The process by which the American Constitution was adopted, especially if compared to similar processes elsewhere in the world, involved a high degree of popular participation and consent. This helped form the idea that the legitimacy of the Constitution derives from popular consent and from the democratic process that ensured it, and was congenial to the development of particular method of interpretation according to which the Court should try and approximate the result of this deliberation and the choices that were actually accorded by popular consent. In particular, since democracy is the legitimating force behind the text, the Court should be careful not to subvert this process, achieved in the political sphere, by substituting it with its own conception of what is good and just. Hence – Originalism, Textualism and the counter-majoritarian difficulty – all staple characteristic of American constitutionalism.
The perceived function of the American constitution provided another set of considerations for the importance of the constitutional text.
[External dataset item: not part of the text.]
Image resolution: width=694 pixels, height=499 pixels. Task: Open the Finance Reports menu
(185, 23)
The American Constitution was intended to limit governmental power, and to create a framework by which power is not centralized in any one body – the checks and balances, and separation of powers system. The rights set in the Constitution were conceived as another way of limiting government and setting the boundaries to its powers and therefore had to be relatively clear and set visibly and publicly, especially so if they were to be self-imposed by the political system (as they were thought to be before judicial review was recognized in the Marbury case). Hence the importance of there being a text setting rights, and of a relatively clear wording of that text.
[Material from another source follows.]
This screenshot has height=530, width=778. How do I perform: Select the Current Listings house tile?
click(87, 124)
When administrative law enters the scene in the US, the constitutional model of rights is already well established. The rise of American administrative law should be understood in the context of the rise of the administrative agencies and the administrative state during the New Deal era of the 1930’s. The dramatic rise in the power of these agencies created an urgent need for democratic accountability for their activities, and administrative law was developed for this purpose. It imposed transparency, participation, and responsiveness to the public by inspecting the procedures of these bodies and allowing citizens to contest them. Administrative law further developed around the Great Society of the 1960s and its contribution to the rise in the number of administrative agencies.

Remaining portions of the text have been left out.